**WRITTEN TASK 1:** In the Bitcoin RSI text, what was BTC's all-time high price, and on what date was it reached?
**WRITTEN TASK 2:** Condense the paragraph of the Bitcoin RSI text that begins "The Relative Strength Index (RSI) is a number" into a short bulleted list that keeps its main facts.
**WRITTEN TASK 3:** Carry the Bitcoin RSI text forward from its final sentence, completing the list of RSI zones and moving on from there.

**TEXT EXTRACT:**
⟨
Bitcoin RSI: How to Use It for Entry and Exit Signals
Average 30-day return after oversold: +1.9%, with 53% of readings producing a positive outcome, barely above a coin flip. RSI bottomed at 16.0 on February 6, six days before BTC hit its price cycle low. The indicator works best as a confirmation layer, not a standalone buy signal
Bitcoin RSI: How to use it for entry and exit signals
The Relative Strength Index (RSI) is a number between 0 and 100 that measures how fast and how far Bitcoin has moved in one direction. Above 70 means momentum is overextended to the upside. Below 30 means it's overextended to the downside. Most of the time it sits somewhere between those extremes and tells you the market is grinding sideways without conviction in either direction.
Right now, as of March 24, 2026, BTC RSI(14) reads 37.9. Bitcoin is trading near $68,745, holding roughly flat since the February cycle low of $66,938. That puts RSI in neutral-to-weak territory: not oversold, but close enough that the question is worth asking.
TL;DR
- BTC RSI(14) reads 37.9 as of March 24, 2026, with price near $68,745.
- BTC ATH was $126,080 on October 6, 2025. The drawdown to the February low ($66,938) was 46.9%.
- Over 351 days, RSI was oversold (below 30) on just 15 days and overbought (above 70) on 21 days.
- Average 30-day return after oversold: +1.9%, with 53% positive — barely above a coin flip.
- RSI bottomed at 16.0 on February 6, 2026 — six days before BTC hit its price cycle low. The indicator led price, not followed it.
- RSI works best as a confirmation layer, not a standalone buy signal.
What is RSI and how is it calculated?
The Relative Strength Index is a momentum oscillator that compares the average size of recent up-days to the average size of recent down-days over a rolling 14-period window (14 days on a daily chart). The formula outputs a number from 0 to 100.
The zones most traders use:
- 0–30: Oversold. Price has fallen faster than its recent average and sellers may be running out of steam.
- 30–49: Bearish momentum. Price is weak but not at an extreme.
- 50–69: Bullish momentum. Buyers are leading on balance.
⟩
**DATA PROVIDED:**
⟨
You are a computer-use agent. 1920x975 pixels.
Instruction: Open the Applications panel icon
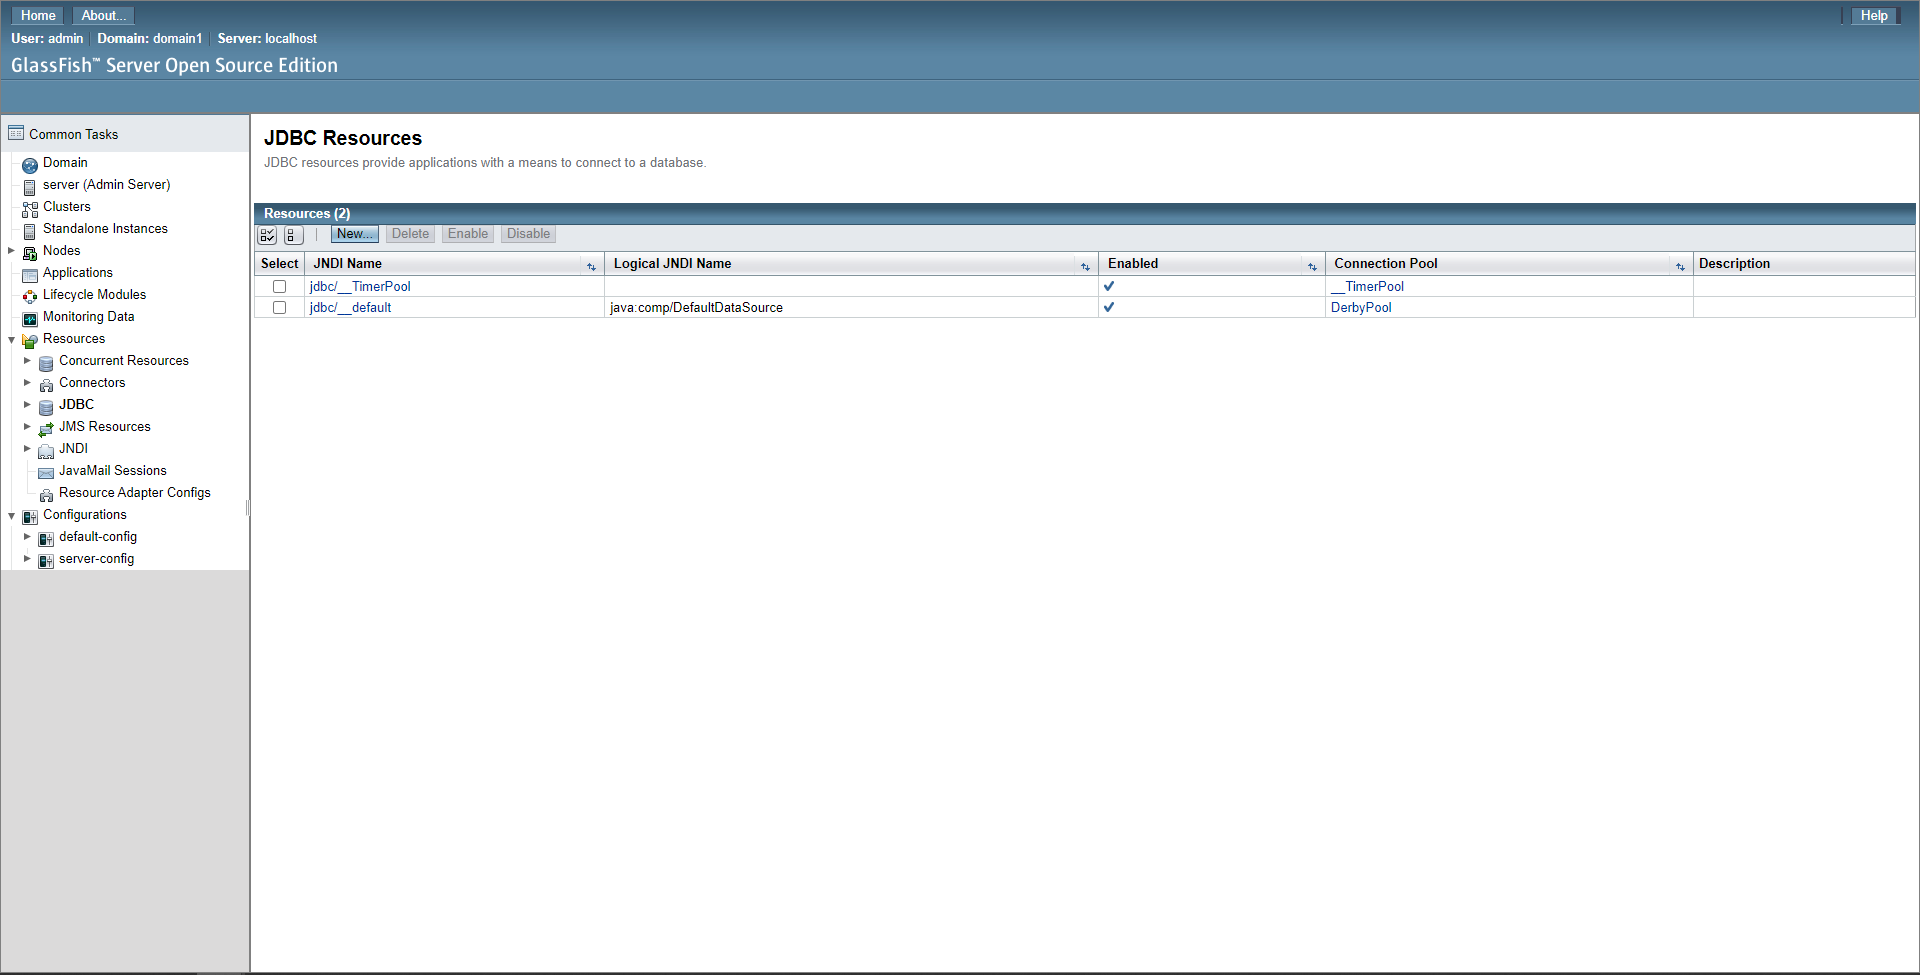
⟩
**RESULT 1:** $126,080, on October 6, 2025.

**RESULT 2:**
- RSI is a number from 0 to 100 that measures how fast and how far Bitcoin has moved in one direction.
- Above 70: momentum is overextended to the upside.
- Below 30: momentum is overextended to the downside.
- Most of the time it sits between those extremes, showing a sideways market without conviction either way.

**RESULT 3:**
- 70–100: Overbought. Price has risen faster than its recent average and buyers may be stretched.
RSI doesn't predict the next move. It describes the speed and size of moves that already happened. Traders who treat it as a crystal ball are reading the wrong thing.
What one year of RSI data actually shows
We pulled 351 days of daily BTC closes (April 2025 through March 24, 2026) and computed RSI(14) for each day. Here's how the readings broke down:
| Zone | Days | % of period |
|---|---|---|
| Oversold (RSI < 30) | 15 | 4% |
| Neutral (RSI 30–70) | 315 | 90% |
| Overbought (RSI > 70) | 21 | 6% |
RSI spent almost no time at the extremes. 90% of days were in the neutral 30–70 range. That's exactly why the readings outside it carry so much weight when they show up.

The two most interesting data points from this period:
RSI bottomed at 16.0 on February 6, 2026, with BTC at $62,854. BTC's price cycle low didn't come until February 12, when it reached $66,938. RSI hit its floor six days before price did. The momentum indicator saw the exhaustion first. Price confirmed it later.
RSI peaked at 80.0 on May 23, 2025, with BTC at $111,560. That was not the price peak. BTC went on to hit $126,080 on October 6, 2025. RSI crossed into overbought territory early in the rally, then normalized as price continued higher, and never reached overbought again at the final price peak. That's the pattern worth remembering: RSI going overbought early in a move is less meaningful than RSI failing to reach overbought at a later, higher price. The second failure is a warning the first reading wasn't.
What does RSI 37.9 actually mean for Bitcoin right now?
Momentum is weak, but not broken. At 37.9, BTC is in bearish territory without being in full capitulation. You'd expect RSI below 30 during genuine panic, the kind of selling that happened in early February when BTC dropped to $66,938 and the Fear & Greed Index hit 5.
RSI is at 37.9 while price has recovered $1,807 from that low. Momentum ticked up slightly off the bottom but hasn't built into anything. No upward push. No fresh wave of selling either. The market is in a holding pattern.

BTC peaked at $126,080 on October 6, 2025. Over the following five months it shed 46.9% to reach $66,938. A drawdown that size produces a sustained stretch of weak RSI: not one or two oversold spikes, but weeks where the reading hovers in the 30–45 range as price grinds lower or sideways. That's where we are now.
A reading of 37.9 after a 46.9% drawdown is different from 37.9 after a 5% pullback in a bull market. Same number, completely different context. This is why RSI can't be read in isolation.
Does RSI below 30 mean it's time to buy?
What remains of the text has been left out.